📌 Le mandat de protection future vise à planifier à l’avance la possible perte d’autonomie en permettant au mandant de choisir librement un représentant pour gérer ses affaires personnelles et/ou ses biens en cas d’incapacité.
Il existe deux types de mandats : « pour soi-même » et « pour autrui ». Le premier, majoritaire, peut être notarié ou sous seing privé, tandis que le second, obligatoirement notarié, est destiné à préparer l’avenir d’une personne handicapée.
🧭 Comment cela fonctionne ?
Contrairement à d’autres mesures de protection judiciaire, le mandat offre une liberté contractuelle étendue dans le choix du représentant, qui peut être un membre de la famille, un proche de confiance, ou même un professionnel qualifié.
Pour que le mandat soit effectif, l’incapacité du mandant doit être constatée par un médecin, et le mandataire doit fournir les documents nécessaires au tribunal judiciaire.
Les pouvoirs du mandataire dépendent du type de mandat.

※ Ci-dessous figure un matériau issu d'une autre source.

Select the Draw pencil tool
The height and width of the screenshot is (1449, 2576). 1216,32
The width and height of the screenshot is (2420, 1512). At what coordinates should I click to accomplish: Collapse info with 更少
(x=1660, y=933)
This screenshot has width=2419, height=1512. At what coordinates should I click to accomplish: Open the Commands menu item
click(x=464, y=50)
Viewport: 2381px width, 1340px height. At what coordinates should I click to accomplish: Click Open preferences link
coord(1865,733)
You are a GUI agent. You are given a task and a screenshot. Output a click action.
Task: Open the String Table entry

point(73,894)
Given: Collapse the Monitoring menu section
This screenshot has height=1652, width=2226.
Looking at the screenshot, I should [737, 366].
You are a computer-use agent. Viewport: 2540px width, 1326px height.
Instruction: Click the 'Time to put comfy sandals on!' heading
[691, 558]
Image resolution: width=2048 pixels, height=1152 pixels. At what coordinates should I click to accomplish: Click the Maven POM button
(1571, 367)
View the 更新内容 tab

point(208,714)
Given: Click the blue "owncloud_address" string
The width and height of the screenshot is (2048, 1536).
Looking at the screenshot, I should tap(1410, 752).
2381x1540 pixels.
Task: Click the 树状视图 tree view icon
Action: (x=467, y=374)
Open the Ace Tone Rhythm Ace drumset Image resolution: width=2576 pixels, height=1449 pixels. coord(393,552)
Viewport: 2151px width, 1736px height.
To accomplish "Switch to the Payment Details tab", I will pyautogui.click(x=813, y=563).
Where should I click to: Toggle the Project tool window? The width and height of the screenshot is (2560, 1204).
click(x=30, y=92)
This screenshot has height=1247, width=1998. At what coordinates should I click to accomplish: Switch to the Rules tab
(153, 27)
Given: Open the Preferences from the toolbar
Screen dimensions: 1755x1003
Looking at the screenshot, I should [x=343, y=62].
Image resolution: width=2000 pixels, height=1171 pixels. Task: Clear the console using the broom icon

S’il est notarié, le mandataire a des pouvoirs étendus sur les biens, mais certains actes nécessitent l’autorisation du juge. Des contrôles annuels et des inventaires sont obligatoires.
💶 Combien ça coûte ?
Les frais varient en fonction de la forme choisie. Outre les frais d’établissement du mandat, s’ajoutent des frais d’enregistrement (ce qui représente entre 500 et 1500€). Et au moment du démarrage du mandat, il faut également compter des frais d’activation, des frais notariés de contrôle annuel et éventuellement la rémunération du mandataire.
➡️ Evidemment, il s’agit d’un sujet délicat à aborder. Comme pour le décès, anticiper la dépendance encourage une communication ouverte avec l’entourage pour éviter les conflits potentiels.